Would you write out every record that follows exactly, with the pictures left out?

Collection entries -
######

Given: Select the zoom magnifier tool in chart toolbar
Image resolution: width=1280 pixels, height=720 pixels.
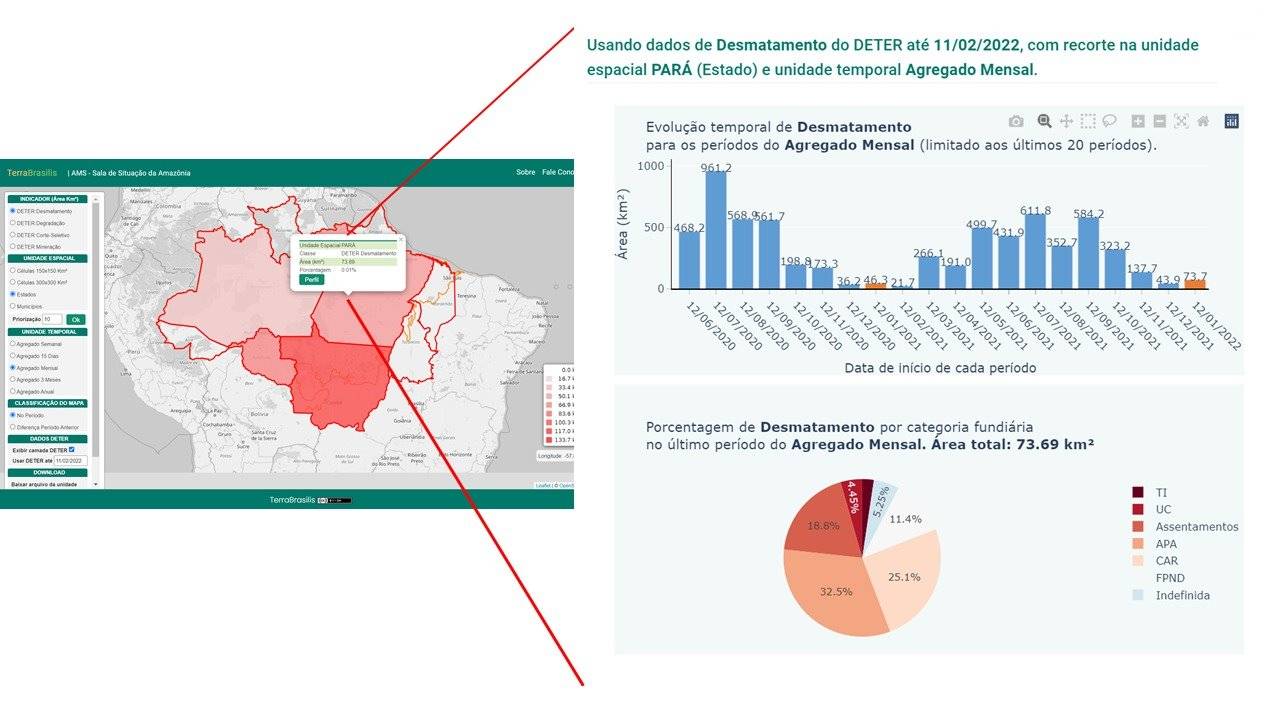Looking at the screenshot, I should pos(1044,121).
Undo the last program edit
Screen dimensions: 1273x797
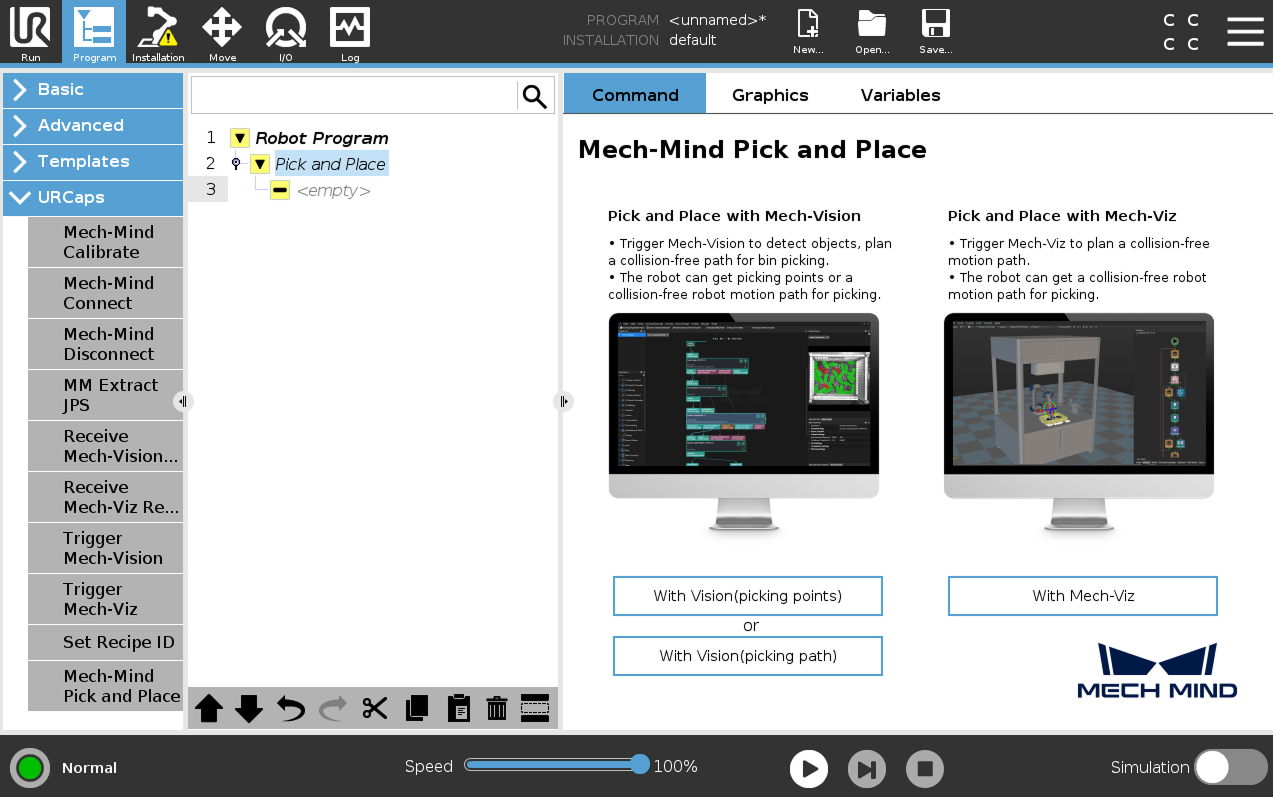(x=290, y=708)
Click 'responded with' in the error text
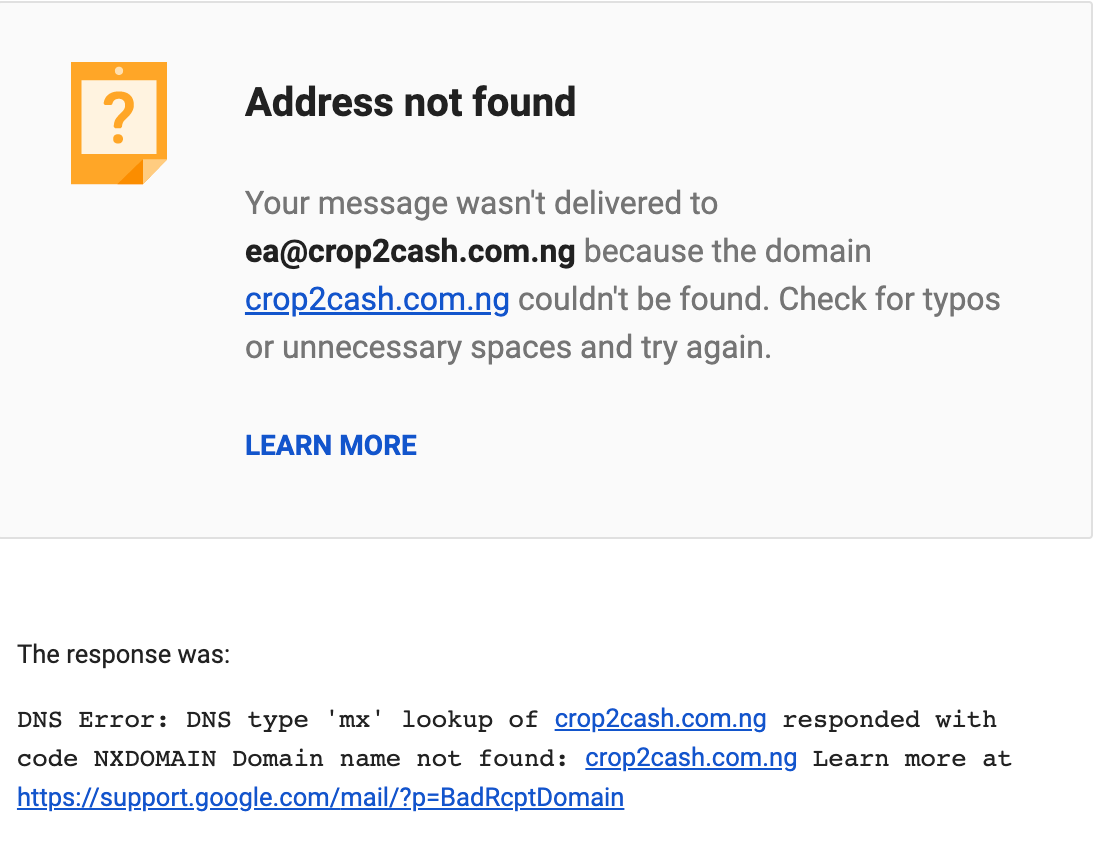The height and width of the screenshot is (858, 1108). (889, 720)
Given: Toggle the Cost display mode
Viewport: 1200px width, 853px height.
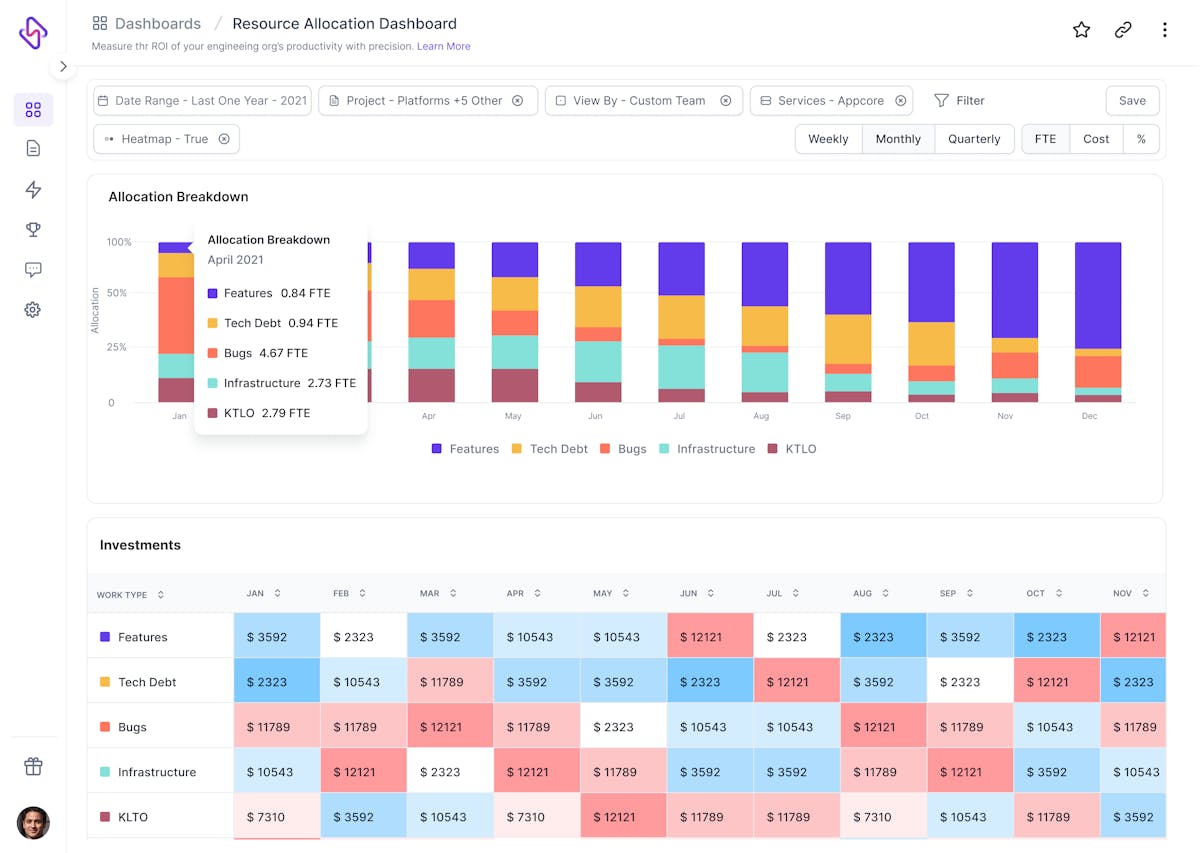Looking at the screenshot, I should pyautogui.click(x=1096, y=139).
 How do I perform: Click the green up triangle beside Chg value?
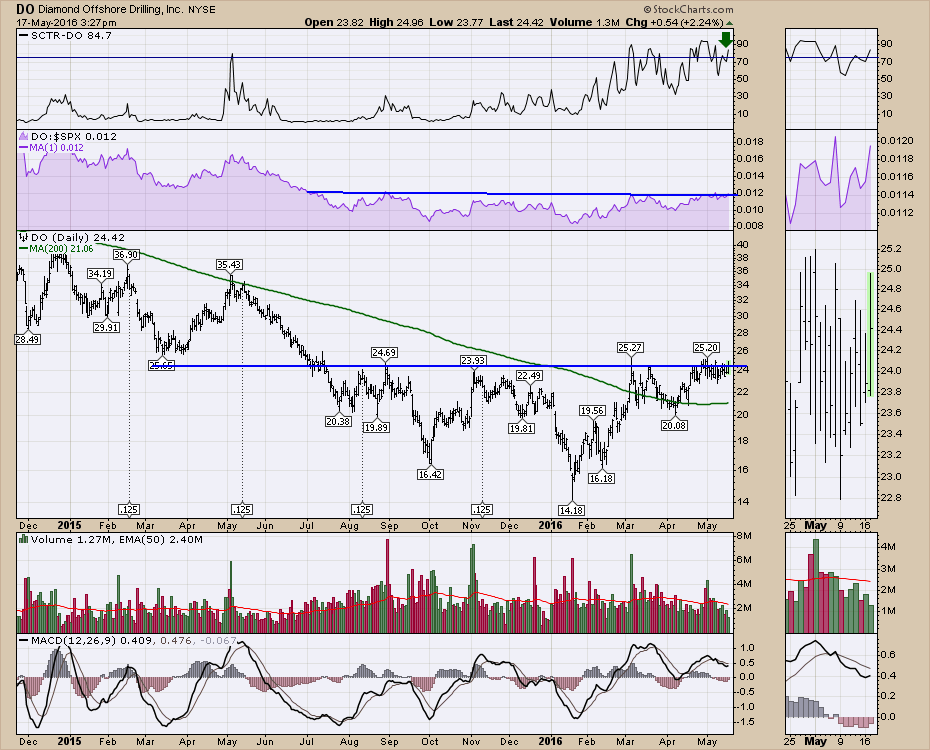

######

ANSWER TO THE PROBLEM -
Given: Select the zoom magnifier tool in chart toolbar
Image resolution: width=1280 pixels, height=720 pixels.
Looking at the screenshot, I should pos(1044,121).
Undo the last program edit
Screen dimensions: 1273x797
(x=290, y=708)
Click 'responded with' in the error text
The height and width of the screenshot is (858, 1108). (889, 720)
Given: Toggle the Cost display mode
Viewport: 1200px width, 853px height.
Looking at the screenshot, I should pyautogui.click(x=1096, y=139).
 How do I perform: Click the green up triangle beside Chg value?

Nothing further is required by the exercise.